More accurately: the miner's role is to confirm the block of transactions. Each and every node (and miner) will independently verify the validity of all transactions and blocks. 'Validation' is not just the job of a miner. As mentioned by JBaczuk, the POW blockhash is actually computed on version, previous block hash, merkle root, unix epoch time, difficulty target (bits), and nonce.

My question is, what if a node decides to change transaction data in a block and goes throught the process of calulating nonce and then finding hash and adding this block to chain. Other node will see that this node has correctly solved the puzzle and should allow the newly created chain. Right?

Not quite. Once a transaction is confirmed in a block, any new subsequent block that spends the same UTXO will be invalid (since that UTXO was already spent).

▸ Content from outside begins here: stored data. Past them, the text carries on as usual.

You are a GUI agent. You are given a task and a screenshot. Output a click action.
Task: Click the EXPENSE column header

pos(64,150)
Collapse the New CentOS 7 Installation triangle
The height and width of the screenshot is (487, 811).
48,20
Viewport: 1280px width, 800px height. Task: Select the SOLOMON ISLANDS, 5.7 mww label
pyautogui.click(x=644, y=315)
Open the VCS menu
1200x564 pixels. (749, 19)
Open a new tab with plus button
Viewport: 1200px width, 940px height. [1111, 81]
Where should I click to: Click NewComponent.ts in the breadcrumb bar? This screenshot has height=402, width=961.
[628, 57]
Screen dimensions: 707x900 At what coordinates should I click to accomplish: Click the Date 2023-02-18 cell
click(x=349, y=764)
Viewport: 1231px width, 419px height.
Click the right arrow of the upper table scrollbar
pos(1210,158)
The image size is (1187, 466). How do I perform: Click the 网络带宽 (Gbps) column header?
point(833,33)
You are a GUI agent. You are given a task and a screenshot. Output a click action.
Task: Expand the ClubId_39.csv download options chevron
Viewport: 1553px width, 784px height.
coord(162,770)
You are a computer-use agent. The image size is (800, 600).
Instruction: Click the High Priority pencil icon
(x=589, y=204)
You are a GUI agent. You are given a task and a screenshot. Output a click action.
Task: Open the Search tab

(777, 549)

If the miner attempts to re-mine that original block (ie. a new block with the altered transaction, at the same blockheight), this will likely fail and be a waste of their resources. Even if they do find a valid block, the rest of the network will already know about the first version of that block, and the other miners will be working on the next block already (or they will have already found it). So even if your altered block is valid, the network will still ignore it since the network has already accepted a longest (most work) chain, that does not include your block.

I don't know and it is not written anywhere that at the point when a node broadcasts that it has solved the puzzle and found hash of tampered transactions, is it the case that the other node has also solved the puzzle and hopefully with the untampered transactions?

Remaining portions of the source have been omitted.